- Data for this task
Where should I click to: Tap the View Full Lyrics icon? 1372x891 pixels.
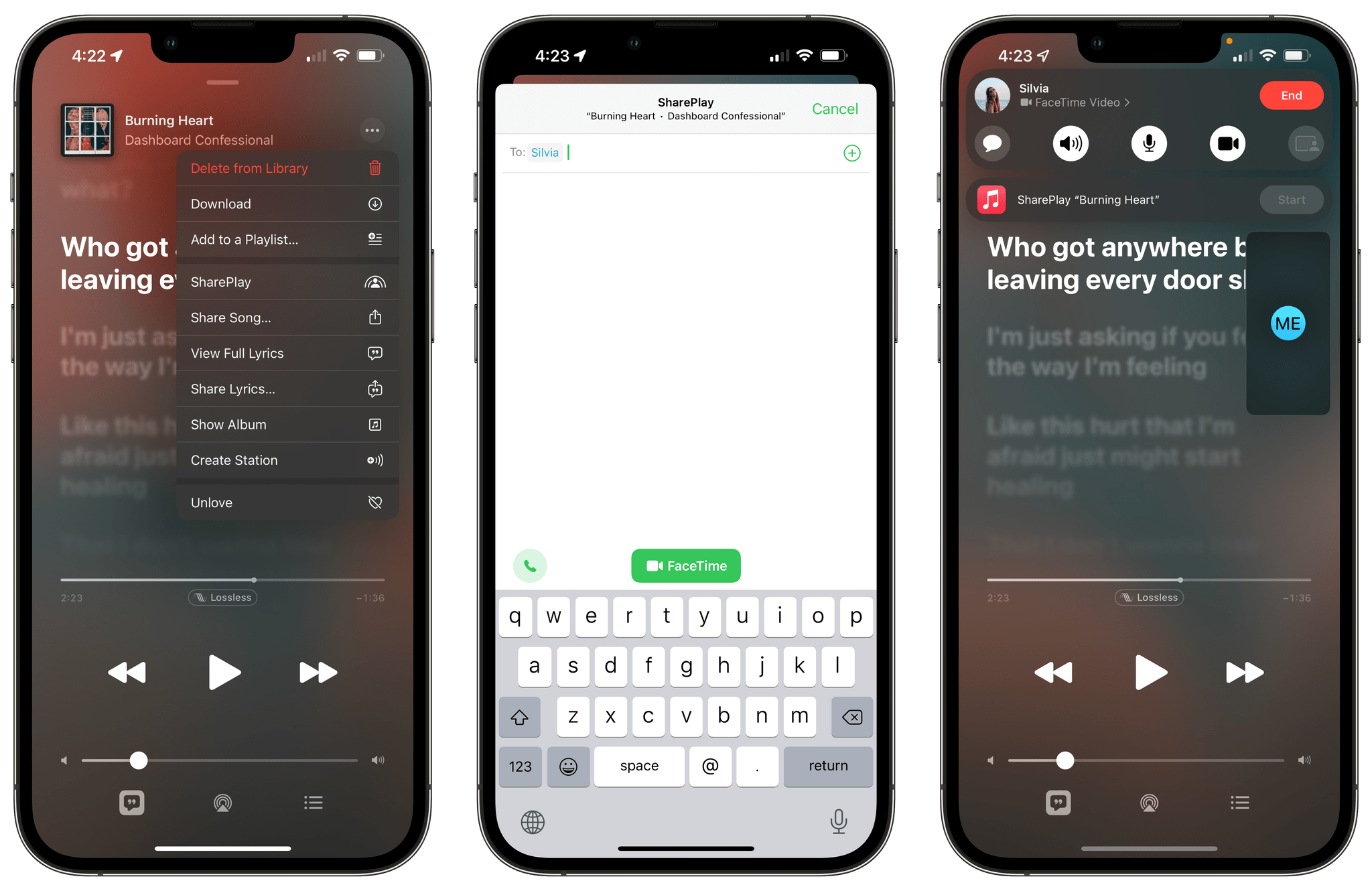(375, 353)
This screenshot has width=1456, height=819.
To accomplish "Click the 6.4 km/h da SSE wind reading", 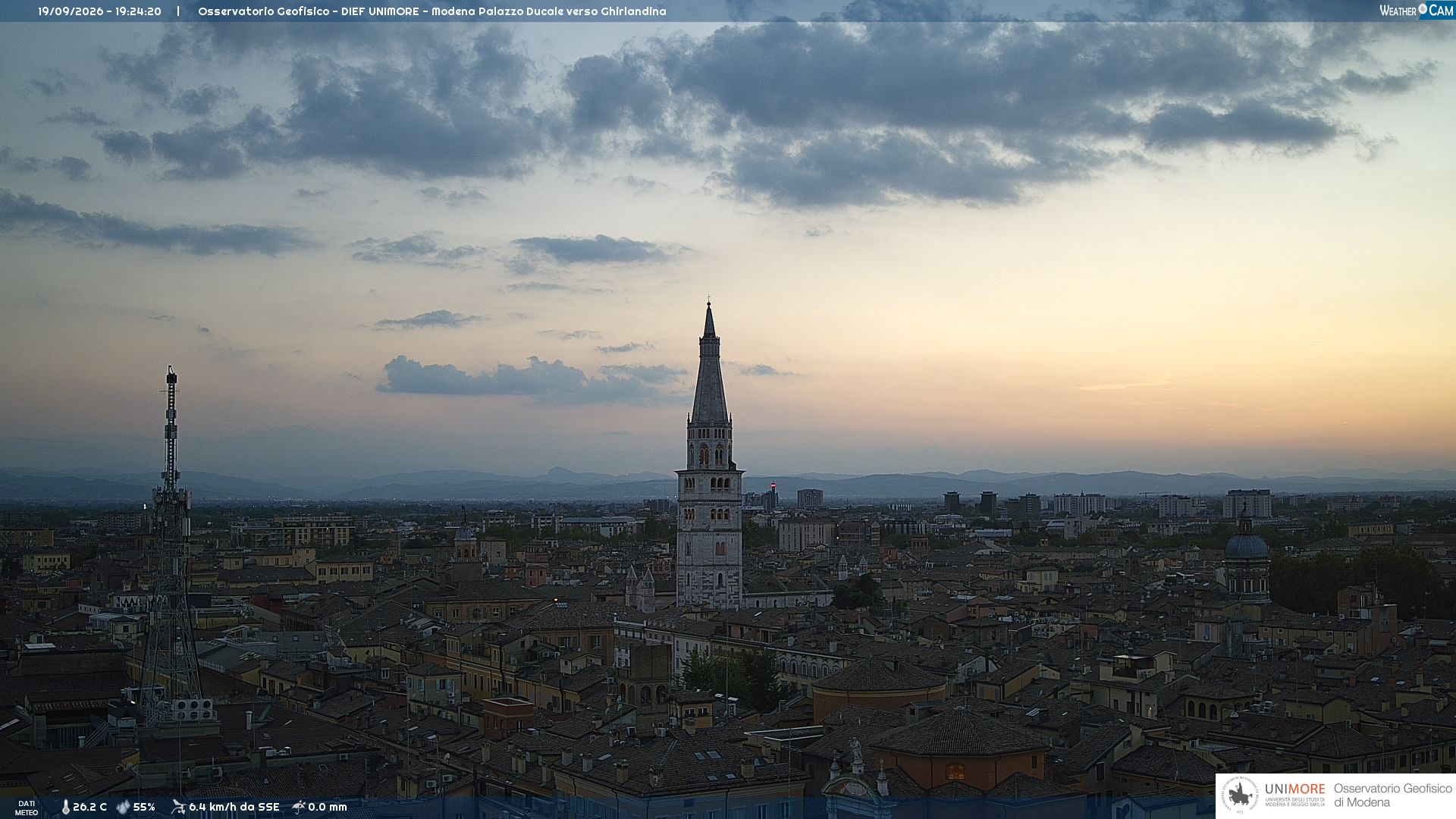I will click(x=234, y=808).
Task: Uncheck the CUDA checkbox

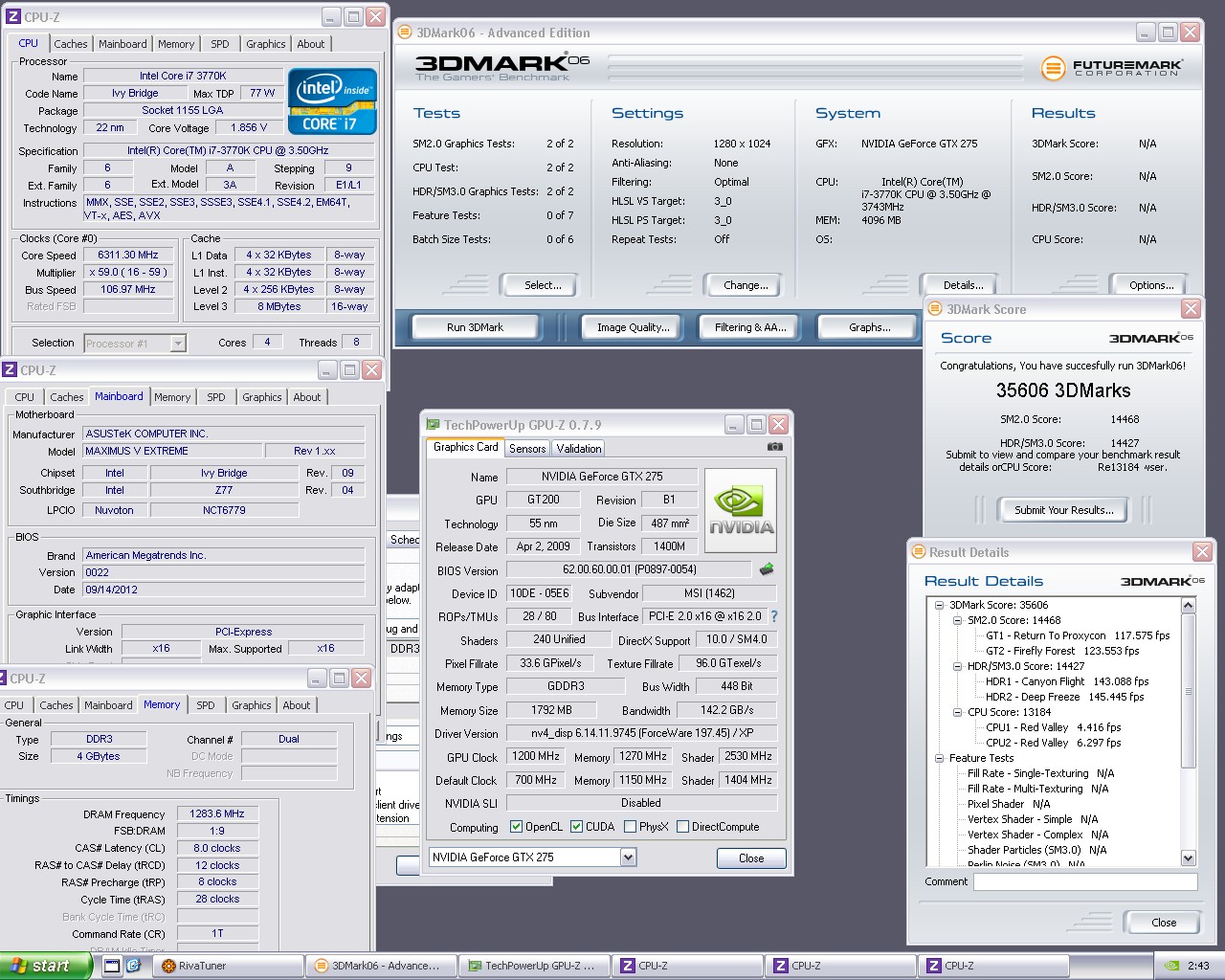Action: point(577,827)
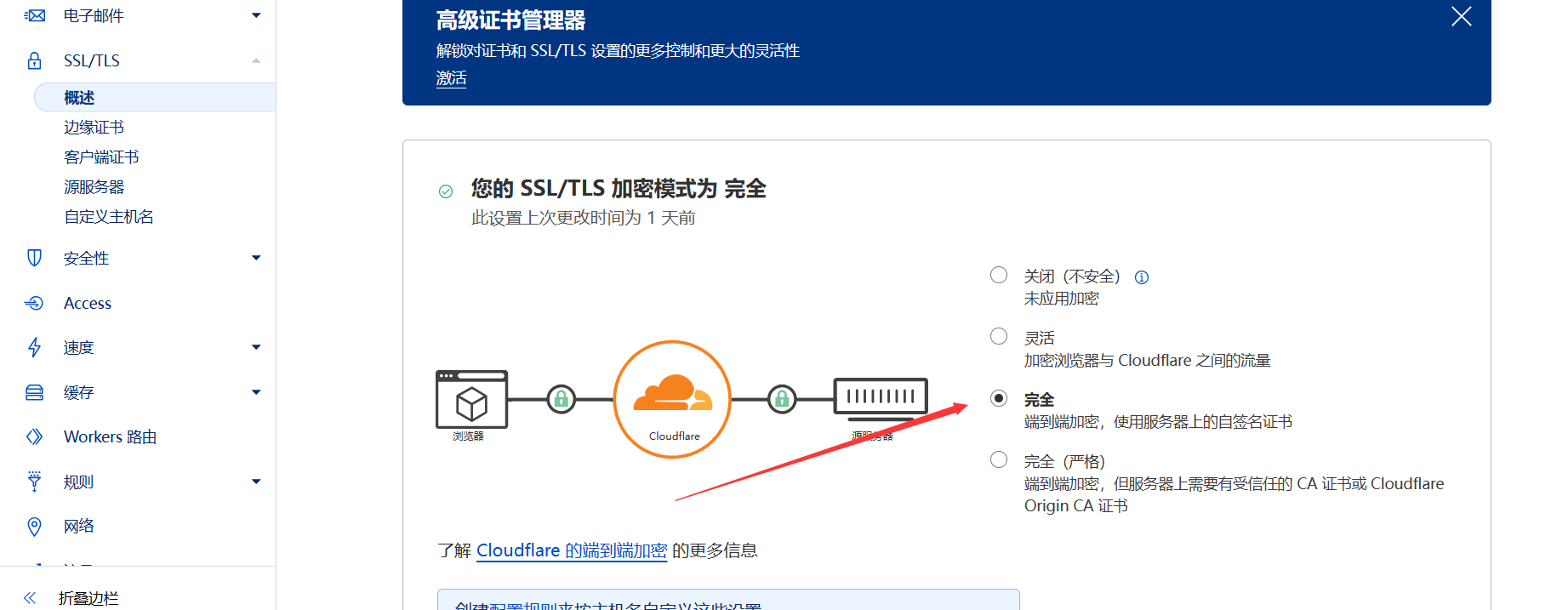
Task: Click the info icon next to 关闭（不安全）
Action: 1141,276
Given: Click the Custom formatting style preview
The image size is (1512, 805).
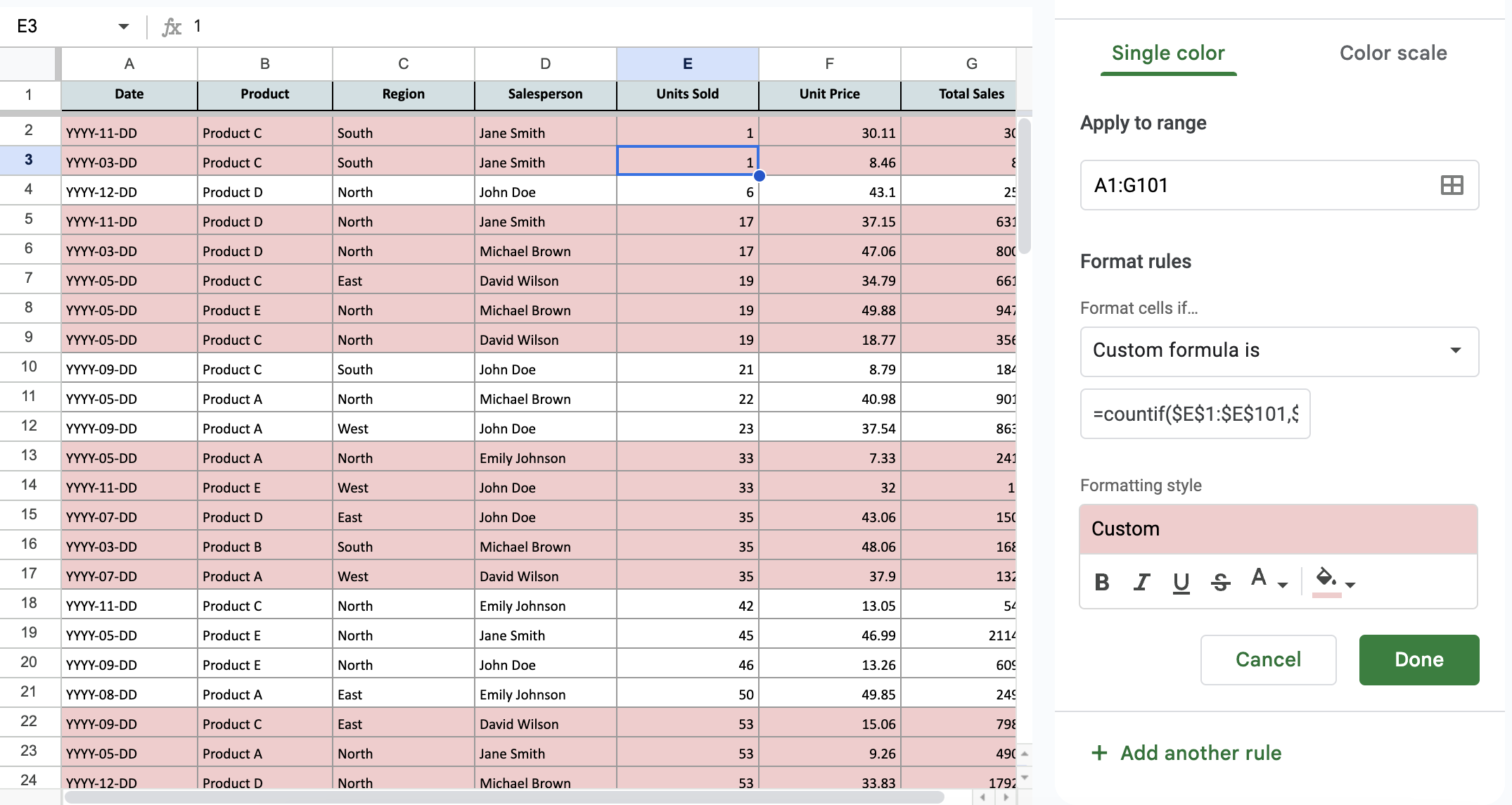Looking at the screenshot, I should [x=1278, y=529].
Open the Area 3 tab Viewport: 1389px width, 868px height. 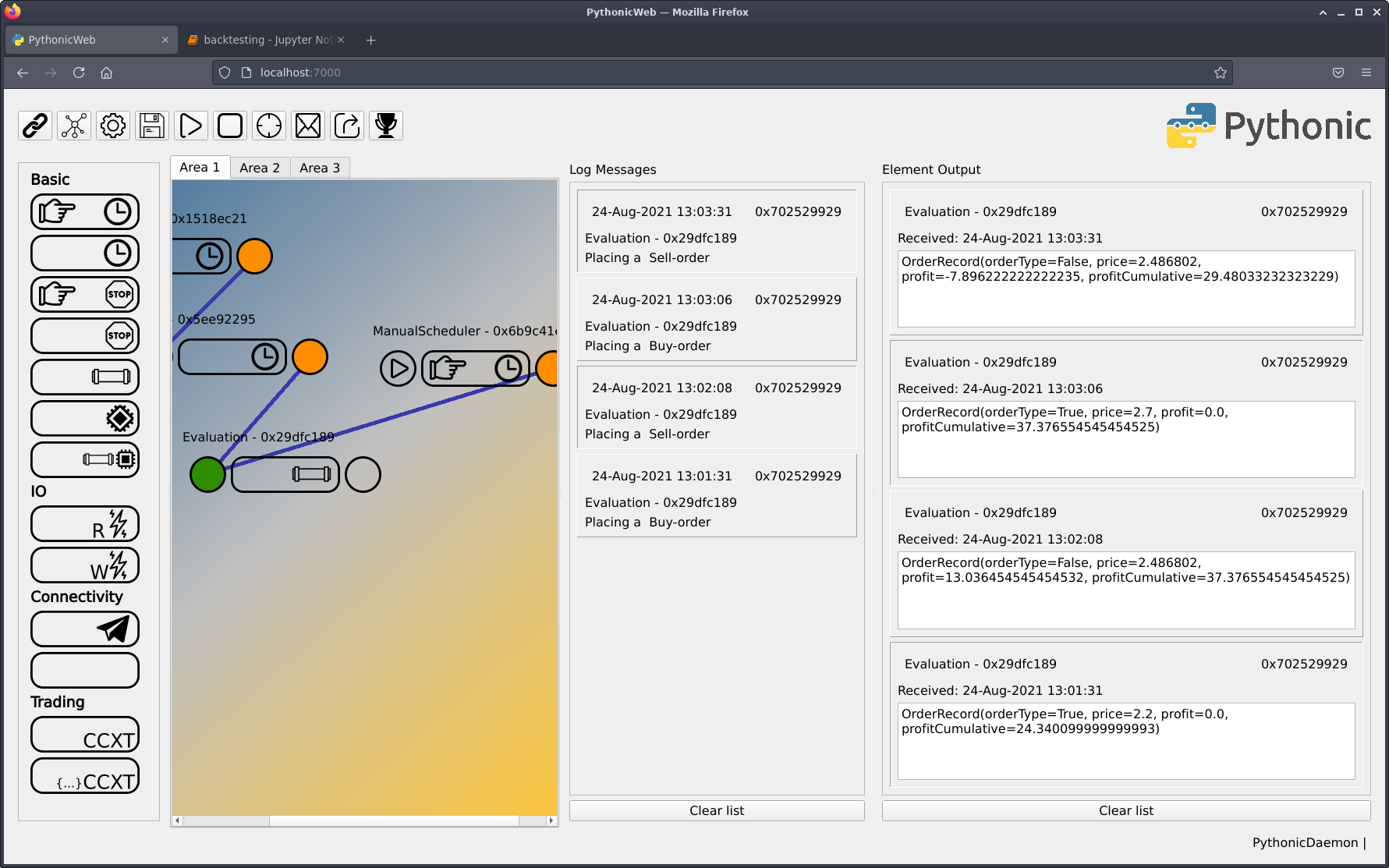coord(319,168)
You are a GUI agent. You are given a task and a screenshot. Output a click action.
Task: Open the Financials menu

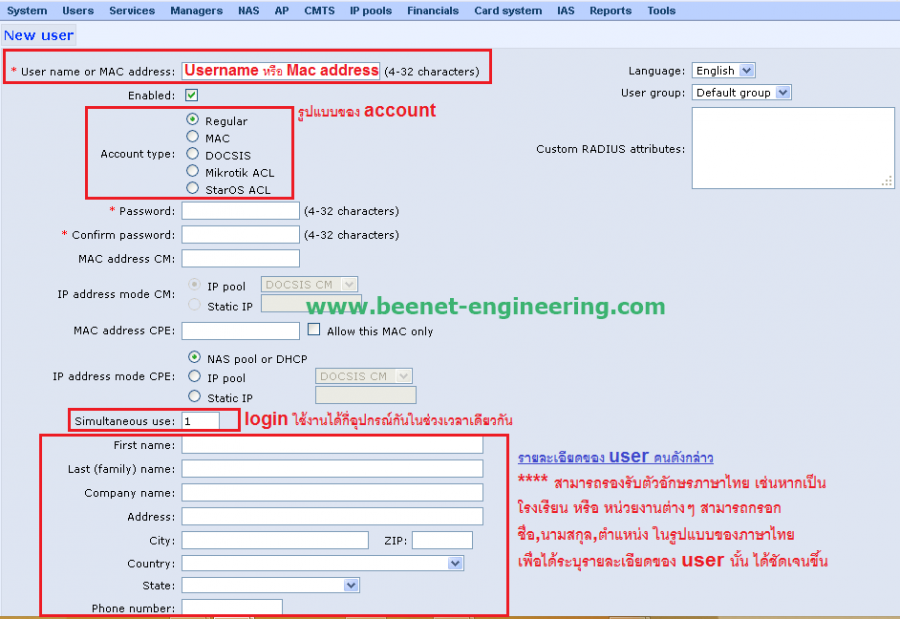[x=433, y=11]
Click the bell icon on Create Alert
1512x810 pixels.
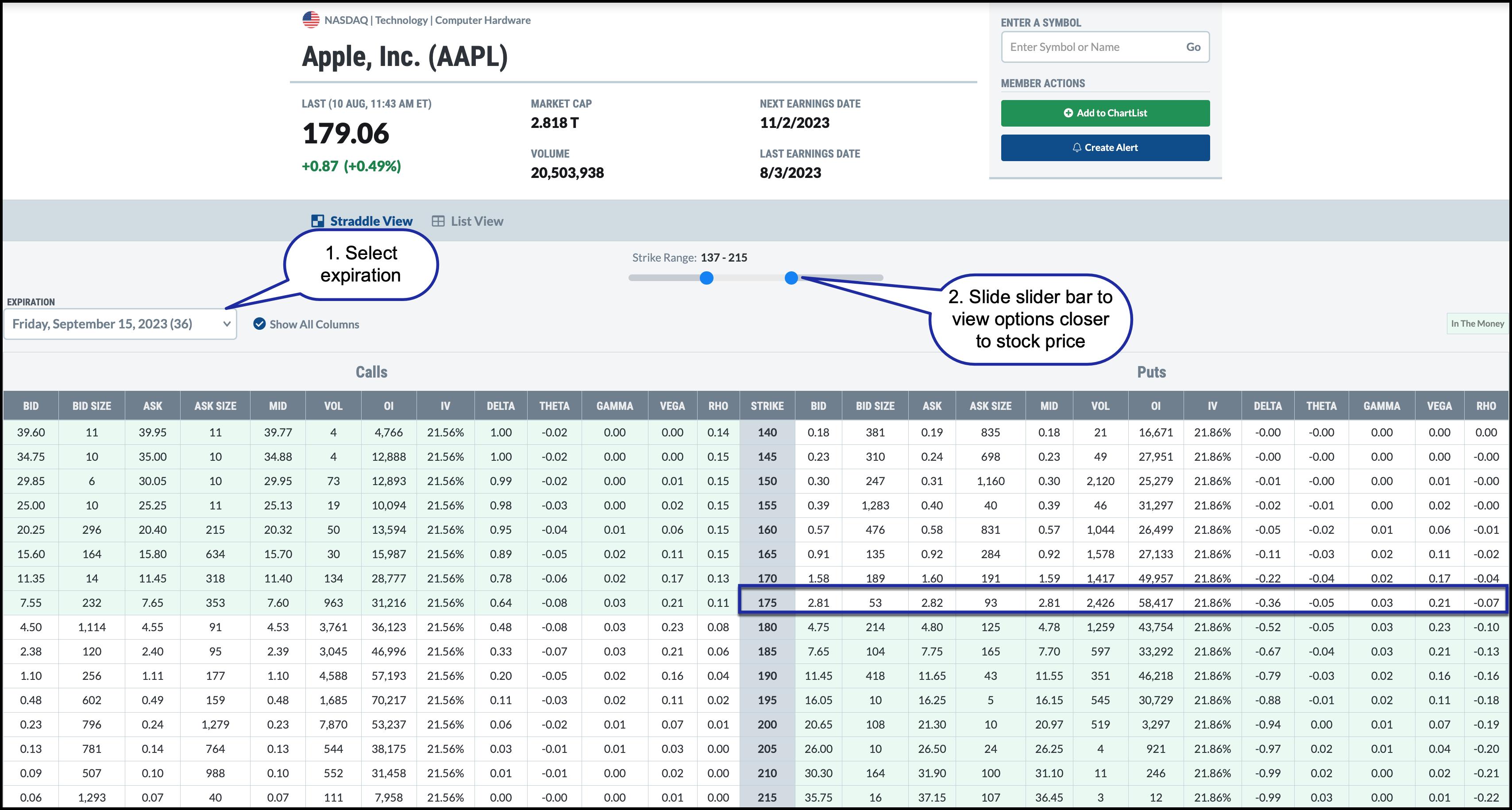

- Exercise
Please return, word for word, the lines of the listing from the one containing "Click the bell icon on Create Alert" through the end of the listing, inclusive. Leave the pictures out.

- Complete output
Click the bell icon on Create Alert
1512x810 pixels.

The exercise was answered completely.